Clotaire Rapaille, author of The Culture Code, begins his book with this quote by Ruth Benedict: 'we still have the vaguest and most biased notions, not only of what makes Japan a nation of Japanese, but of what makes the United States a nation of Americans, France a nation of Frenchmen, and Russia a nation of Russians ... Lacking this knowledge, each country misunderstands each other.' From here the reader follows fascinating turns of logic and insight.

In The Culture Code, Rapaille, a cultural anthropologist sets out to determine the silent system of codes, or motives, that influence the decisions and behaviors in different countries around the world. He has used the codes to improve business practices and sales for many companies - from Nestlé to Honda to Kellogg, both at home and overseas. Rapaille uses target groups from different areas and narrows in on what people really think about everything from love, sex, food, and work, to politics. He uses a three part session with his groups, during the last part of which participants lie down and provide distant early memories, or imprints, of the subject. Throughout the book Rapaille sprinkles these first person narratives, which truly illustrate the code for that object. For example, in the United States food is tied into refueling our bodies, as we sit back from the table we declare we're full.

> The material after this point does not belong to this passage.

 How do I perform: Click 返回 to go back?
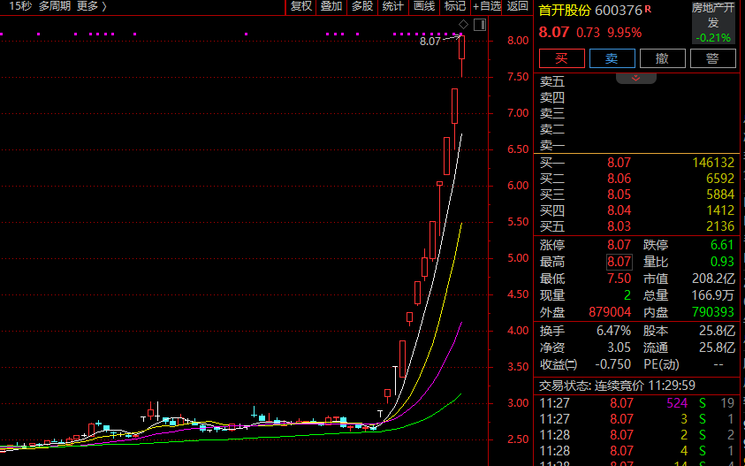[517, 7]
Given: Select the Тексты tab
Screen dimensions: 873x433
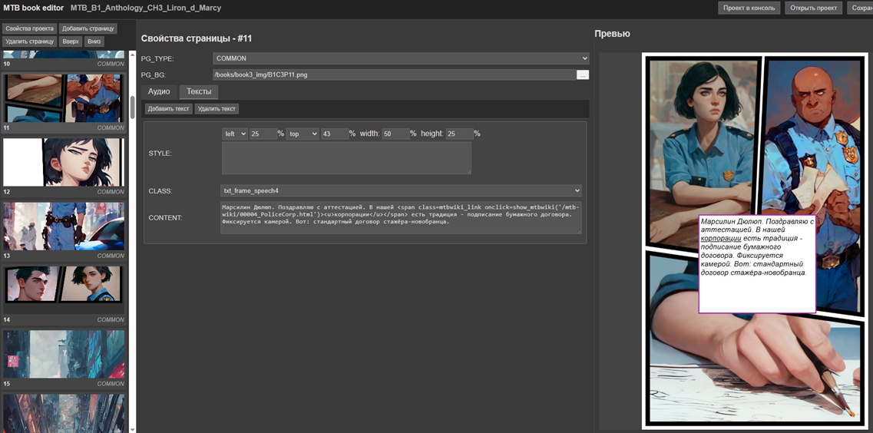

While in France, they spend longer preparing the meal, present it in different courses, and sit back from the table declaring the meal delicious. These subtle differences offer insight into other cultures and provide marketing strategies for companies.

When first approaching this book, I was prepared for a rather dull, textbook style approach as to how nations differ from each other. What I read was nothing like what I anticipated. Rapaille has a fresh and interesting writing style. He offers us a new set of glasses through which to view the world and our motives for our actions. Anything that suggests a better understanding of ourselves and others is certainly worth a read.